The greater flexibility of decentralized approaches has proven attractive, even in more serious diseases where that may not be expected, such as cancers. The US Food and Drug Administration has expressed an openness to fostering decentralized approaches in oncology trials post-pandemic as well, including encouraging sites to develop the necessary infrastructure to improve trial diversity. (Also see "COVID-Era Trial Flexibilities, Equity Focus, Could Be Used To Reshape Cancer Study Enrollment" - Pink Sheet, 18 Jun, 2021.)

Science 37’s Forman said that enrollment continues to be the biggest struggle, showing a slide estimating that only 8% of patients who would qualify for a study are available, along with only 5% of physicians participating. The poor participation rates are due to geographic limitations and the costs of setting up necessary infrastructure, she said.

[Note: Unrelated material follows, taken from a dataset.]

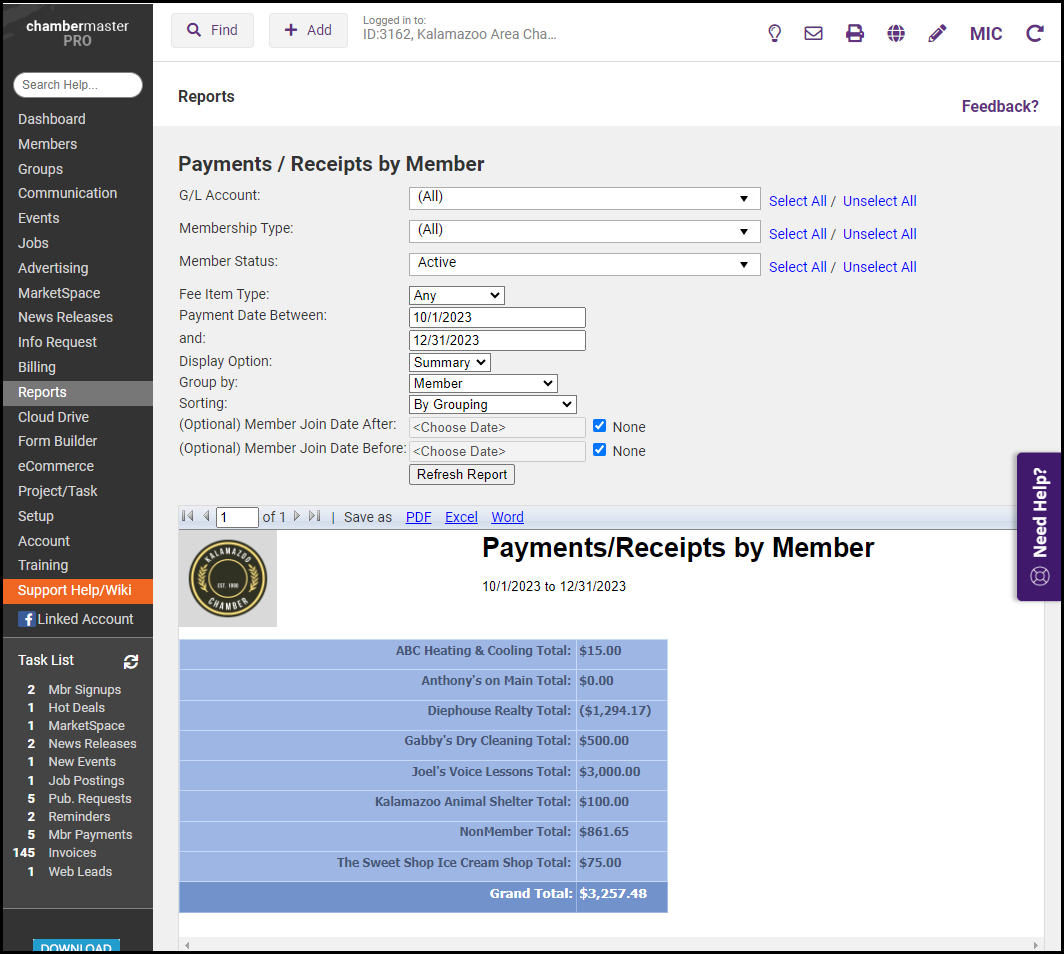Select All Membership Types link
1064x954 pixels.
click(797, 234)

Forman said her company’s experience is “why I feel so passionately that decentralized trials should be a part of every clinical trial, and that’s really because we’re seeing, and continue to see, that enrollment and patient identification for clinical trials continues to be the biggest struggle within the industry.”

“So decentralized trials are really about enabling patients and participants – anywhere – to participate, regardless of where their provider or their physician is, all while maintaining that really strong physician-patient relationship,” she said.